BEGIN INFORMATION SUPPLIED

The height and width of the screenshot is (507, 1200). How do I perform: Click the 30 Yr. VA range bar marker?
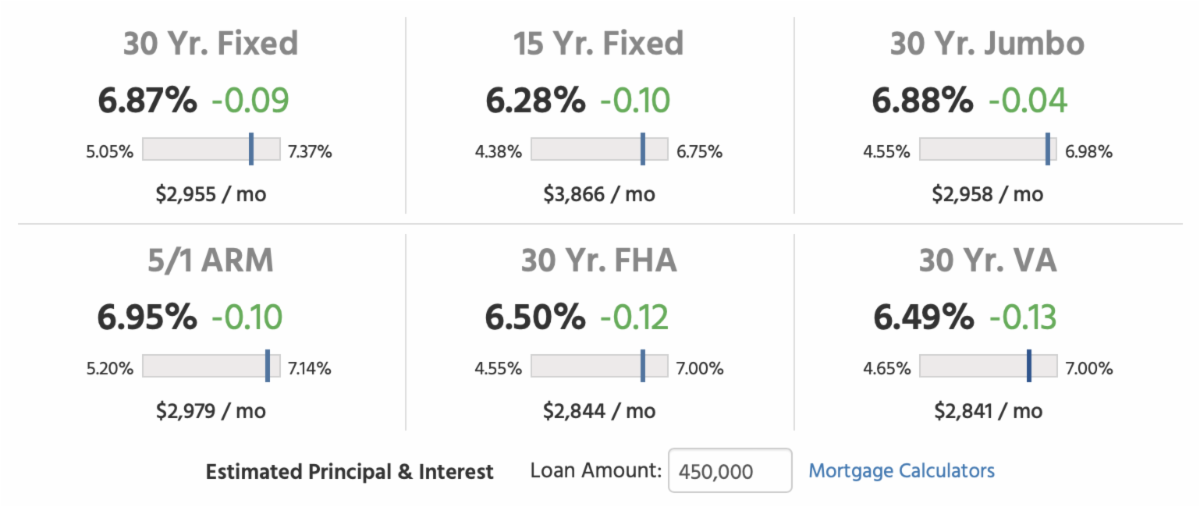[x=1028, y=366]
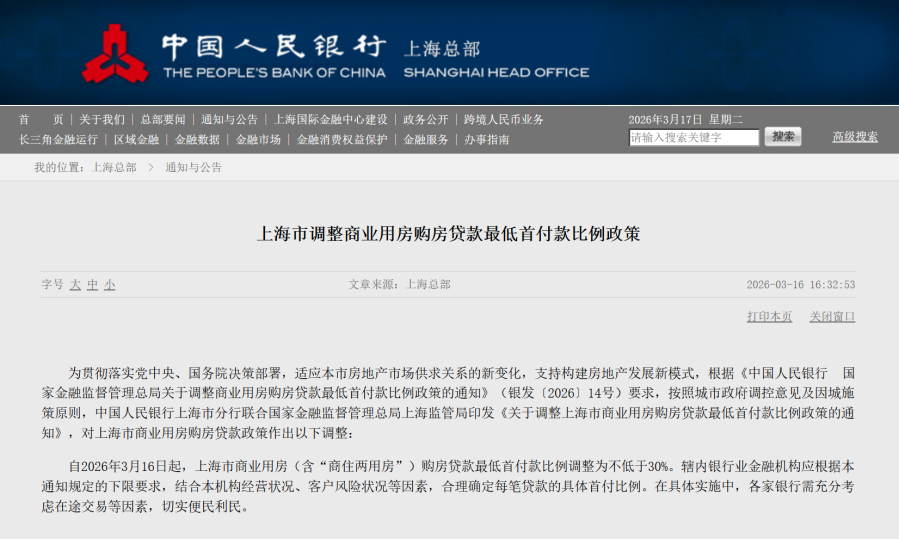Navigate to 政务公开
The width and height of the screenshot is (899, 539).
pyautogui.click(x=426, y=119)
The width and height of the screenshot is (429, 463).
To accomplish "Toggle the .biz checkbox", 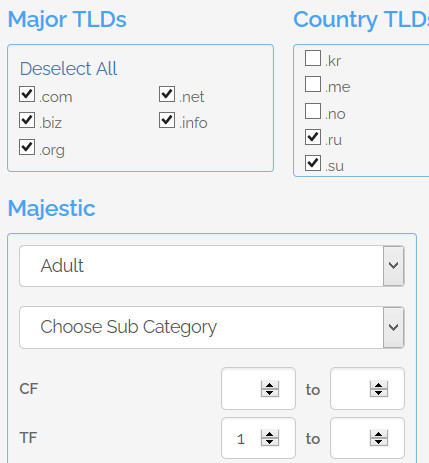I will (27, 120).
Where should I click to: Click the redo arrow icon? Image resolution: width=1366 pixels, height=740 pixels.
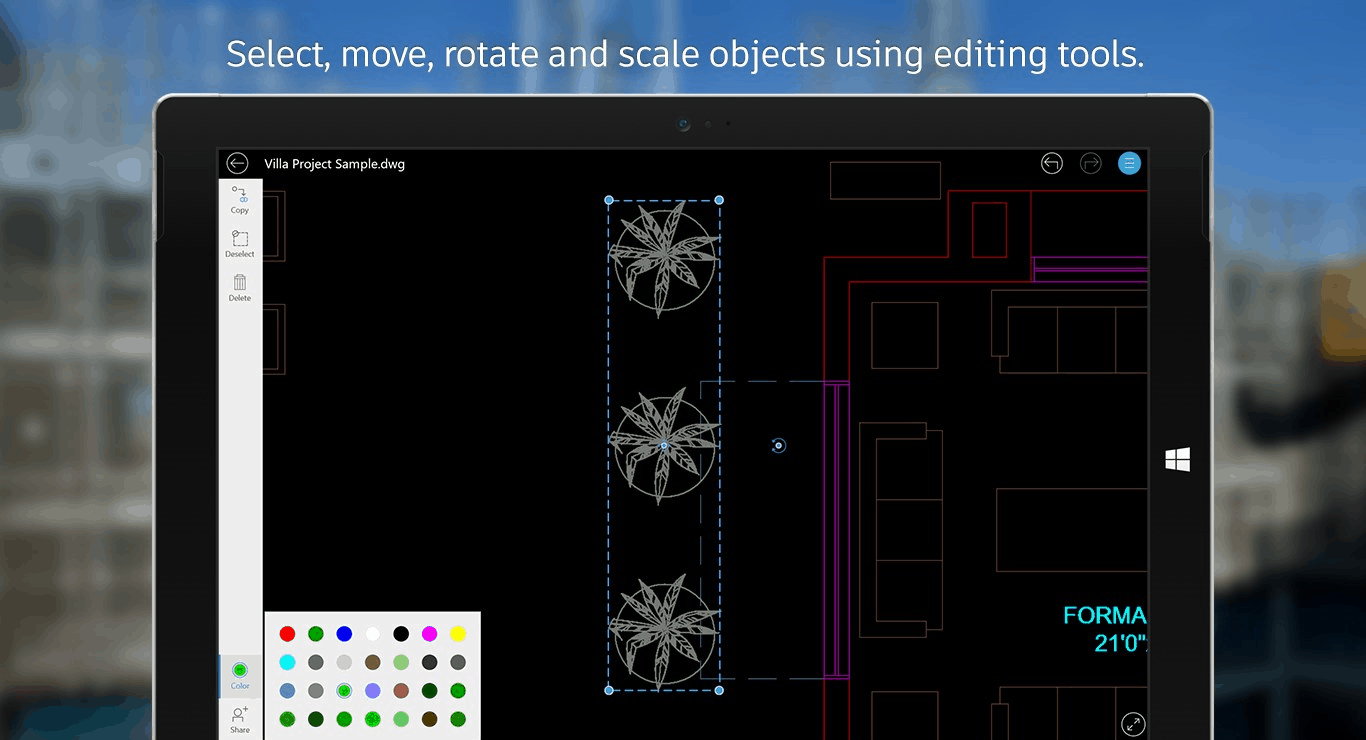pos(1090,163)

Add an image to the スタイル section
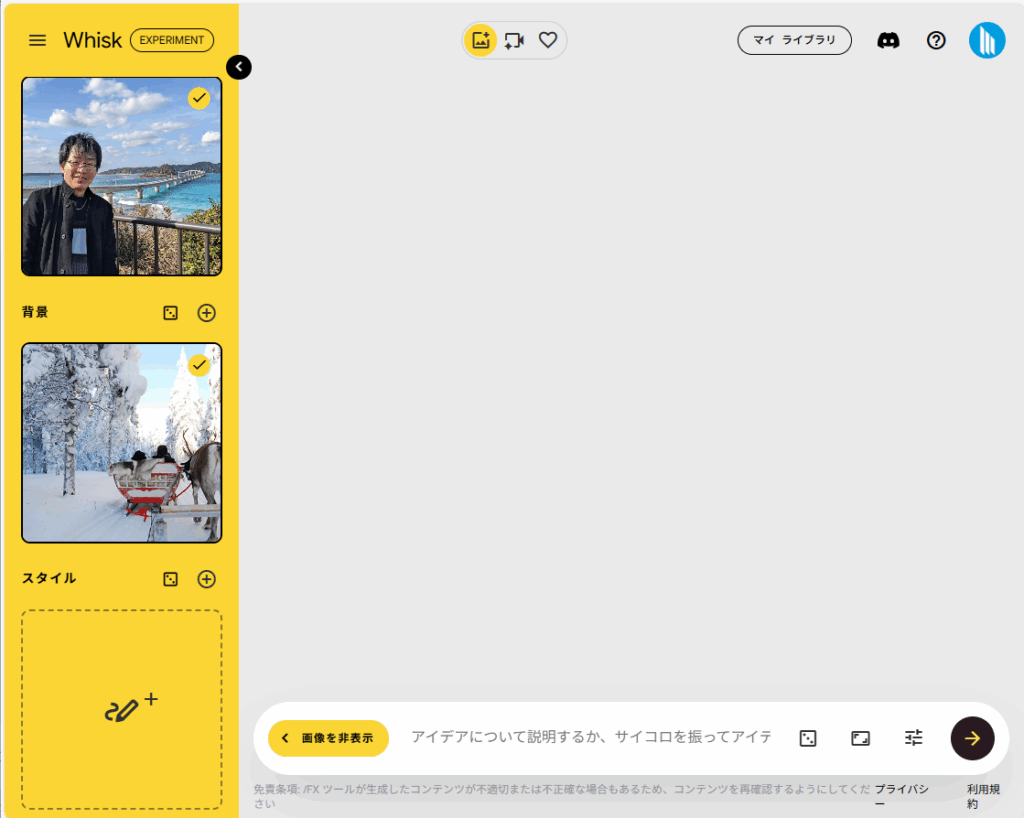tap(206, 579)
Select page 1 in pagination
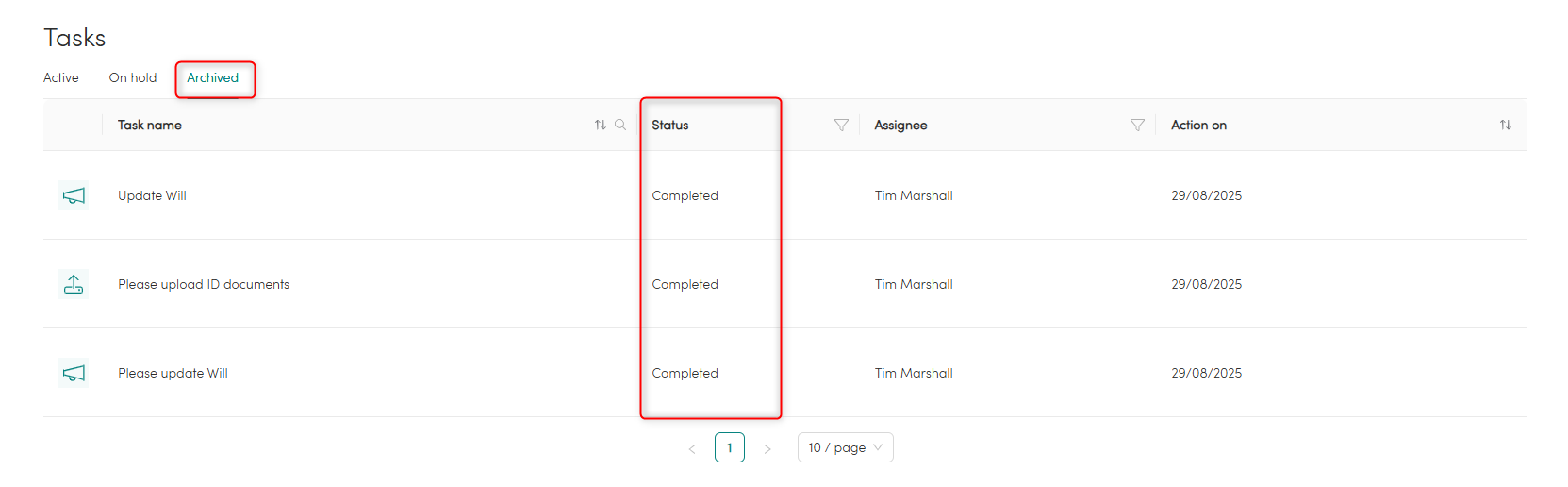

END INFORMATION SUPPLIED

> _TASK BRIEF_:
With the pictures left out, copy exactly the lines from the one containing "Where should I" through the last line of the data.

> _TASK RESPONSE_:
Where should I click to: Click the redo arrow icon? Image resolution: width=1366 pixels, height=740 pixels.
pos(1090,163)

Add an image to the スタイル section
tap(206, 579)
Select page 1 in pagination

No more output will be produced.